### Instructions for the task
Whether an entry is long or short, retype it exactly.

### Records shown
========================
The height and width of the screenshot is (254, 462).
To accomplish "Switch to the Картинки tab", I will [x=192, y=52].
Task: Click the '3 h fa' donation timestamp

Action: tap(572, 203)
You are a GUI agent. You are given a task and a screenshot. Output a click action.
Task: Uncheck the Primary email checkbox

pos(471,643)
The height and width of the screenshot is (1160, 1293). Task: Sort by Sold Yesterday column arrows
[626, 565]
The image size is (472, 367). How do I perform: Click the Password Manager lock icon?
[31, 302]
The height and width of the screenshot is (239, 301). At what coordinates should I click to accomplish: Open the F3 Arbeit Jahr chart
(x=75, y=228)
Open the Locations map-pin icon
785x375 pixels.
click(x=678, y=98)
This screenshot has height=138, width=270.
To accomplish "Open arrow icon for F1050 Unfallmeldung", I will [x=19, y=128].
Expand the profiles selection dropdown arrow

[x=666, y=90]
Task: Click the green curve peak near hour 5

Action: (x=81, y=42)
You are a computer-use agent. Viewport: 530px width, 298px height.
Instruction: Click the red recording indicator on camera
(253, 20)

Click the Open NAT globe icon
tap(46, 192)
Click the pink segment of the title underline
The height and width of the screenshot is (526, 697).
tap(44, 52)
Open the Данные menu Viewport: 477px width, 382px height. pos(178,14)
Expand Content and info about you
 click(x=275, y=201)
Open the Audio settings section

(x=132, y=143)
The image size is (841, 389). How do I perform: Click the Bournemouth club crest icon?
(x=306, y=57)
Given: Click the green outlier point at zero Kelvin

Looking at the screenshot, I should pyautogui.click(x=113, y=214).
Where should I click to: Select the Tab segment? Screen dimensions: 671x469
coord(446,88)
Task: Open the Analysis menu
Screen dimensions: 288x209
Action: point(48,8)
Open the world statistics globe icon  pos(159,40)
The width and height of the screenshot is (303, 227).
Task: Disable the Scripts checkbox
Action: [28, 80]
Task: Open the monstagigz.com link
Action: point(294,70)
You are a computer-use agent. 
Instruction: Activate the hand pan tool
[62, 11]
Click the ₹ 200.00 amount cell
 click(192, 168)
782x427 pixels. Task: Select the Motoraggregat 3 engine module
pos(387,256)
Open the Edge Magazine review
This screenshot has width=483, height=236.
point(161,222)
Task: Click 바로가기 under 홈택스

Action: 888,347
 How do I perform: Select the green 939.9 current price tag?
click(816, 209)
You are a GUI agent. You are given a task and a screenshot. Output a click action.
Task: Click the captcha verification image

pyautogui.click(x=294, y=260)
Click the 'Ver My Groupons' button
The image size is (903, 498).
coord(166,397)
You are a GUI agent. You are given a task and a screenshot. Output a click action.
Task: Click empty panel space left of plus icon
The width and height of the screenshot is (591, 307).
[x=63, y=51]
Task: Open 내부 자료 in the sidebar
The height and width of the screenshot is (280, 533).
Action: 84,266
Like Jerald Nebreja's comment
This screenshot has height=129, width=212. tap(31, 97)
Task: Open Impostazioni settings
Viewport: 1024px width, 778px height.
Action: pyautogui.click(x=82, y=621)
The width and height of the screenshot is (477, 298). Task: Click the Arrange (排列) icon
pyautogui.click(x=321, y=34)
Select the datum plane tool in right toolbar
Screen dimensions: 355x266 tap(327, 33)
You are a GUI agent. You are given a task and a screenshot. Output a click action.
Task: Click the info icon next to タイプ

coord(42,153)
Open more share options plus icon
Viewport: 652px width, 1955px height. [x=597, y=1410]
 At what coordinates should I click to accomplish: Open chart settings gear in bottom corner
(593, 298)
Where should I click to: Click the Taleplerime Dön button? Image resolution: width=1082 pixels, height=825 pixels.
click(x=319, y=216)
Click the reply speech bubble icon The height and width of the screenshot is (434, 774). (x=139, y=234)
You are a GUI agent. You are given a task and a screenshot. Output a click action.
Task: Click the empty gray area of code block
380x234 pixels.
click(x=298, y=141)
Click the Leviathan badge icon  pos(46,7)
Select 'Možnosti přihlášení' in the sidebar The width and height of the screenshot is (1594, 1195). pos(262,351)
========================
### Answer section
The height and width of the screenshot is (254, 462).
To accomplish "Switch to the Картинки tab", I will [x=192, y=52].
Task: Click the '3 h fa' donation timestamp

Action: tap(572, 203)
You are a GUI agent. You are given a task and a screenshot. Output a click action.
Task: Uncheck the Primary email checkbox

pos(471,643)
The height and width of the screenshot is (1160, 1293). Task: Sort by Sold Yesterday column arrows
[626, 565]
The image size is (472, 367). How do I perform: Click the Password Manager lock icon?
[31, 302]
The height and width of the screenshot is (239, 301). At what coordinates should I click to accomplish: Open the F3 Arbeit Jahr chart
(x=75, y=228)
Open the Locations map-pin icon
785x375 pixels.
click(x=678, y=98)
This screenshot has height=138, width=270.
To accomplish "Open arrow icon for F1050 Unfallmeldung", I will [x=19, y=128].
Expand the profiles selection dropdown arrow

[x=666, y=90]
Task: Click the green curve peak near hour 5

Action: (x=81, y=42)
You are a computer-use agent. Viewport: 530px width, 298px height.
Instruction: Click the red recording indicator on camera
(253, 20)

Click the Open NAT globe icon
tap(46, 192)
Click the pink segment of the title underline
The height and width of the screenshot is (526, 697).
tap(44, 52)
Open the Данные menu Viewport: 477px width, 382px height. pos(178,14)
Expand Content and info about you
 click(x=275, y=201)
Open the Audio settings section

(x=132, y=143)
The image size is (841, 389). How do I perform: Click the Bournemouth club crest icon?
(x=306, y=57)
Given: Click the green outlier point at zero Kelvin

Looking at the screenshot, I should pyautogui.click(x=113, y=214).
Where should I click to: Select the Tab segment? Screen dimensions: 671x469
coord(446,88)
Task: Open the Analysis menu
Screen dimensions: 288x209
Action: point(48,8)
Open the world statistics globe icon  pos(159,40)
The width and height of the screenshot is (303, 227).
Task: Disable the Scripts checkbox
Action: [28, 80]
Task: Open the monstagigz.com link
Action: point(294,70)
You are a computer-use agent. 
Instruction: Activate the hand pan tool
[62, 11]
Click the ₹ 200.00 amount cell
 click(192, 168)
782x427 pixels. Task: Select the Motoraggregat 3 engine module
pos(387,256)
Open the Edge Magazine review
This screenshot has width=483, height=236.
point(161,222)
Task: Click 바로가기 under 홈택스

Action: 888,347
 How do I perform: Select the green 939.9 current price tag?
click(816, 209)
You are a GUI agent. You are given a task and a screenshot. Output a click action.
Task: Click the captcha verification image

pyautogui.click(x=294, y=260)
Click the 'Ver My Groupons' button
The image size is (903, 498).
coord(166,397)
You are a GUI agent. You are given a task and a screenshot. Output a click action.
Task: Click empty panel space left of plus icon
The width and height of the screenshot is (591, 307).
[x=63, y=51]
Task: Open 내부 자료 in the sidebar
The height and width of the screenshot is (280, 533).
Action: 84,266
Like Jerald Nebreja's comment
This screenshot has height=129, width=212. tap(31, 97)
Task: Open Impostazioni settings
Viewport: 1024px width, 778px height.
Action: pyautogui.click(x=82, y=621)
The width and height of the screenshot is (477, 298). Task: Click the Arrange (排列) icon
pyautogui.click(x=321, y=34)
Select the datum plane tool in right toolbar
Screen dimensions: 355x266 tap(327, 33)
You are a GUI agent. You are given a task and a screenshot. Output a click action.
Task: Click the info icon next to タイプ

coord(42,153)
Open more share options plus icon
Viewport: 652px width, 1955px height. [x=597, y=1410]
 At what coordinates should I click to accomplish: Open chart settings gear in bottom corner
(593, 298)
Where should I click to: Click the Taleplerime Dön button? Image resolution: width=1082 pixels, height=825 pixels.
click(x=319, y=216)
Click the reply speech bubble icon The height and width of the screenshot is (434, 774). (x=139, y=234)
You are a GUI agent. You are given a task and a screenshot. Output a click action.
Task: Click the empty gray area of code block
380x234 pixels.
click(x=298, y=141)
Click the Leviathan badge icon  pos(46,7)
Select 'Možnosti přihlášení' in the sidebar The width and height of the screenshot is (1594, 1195). pos(262,351)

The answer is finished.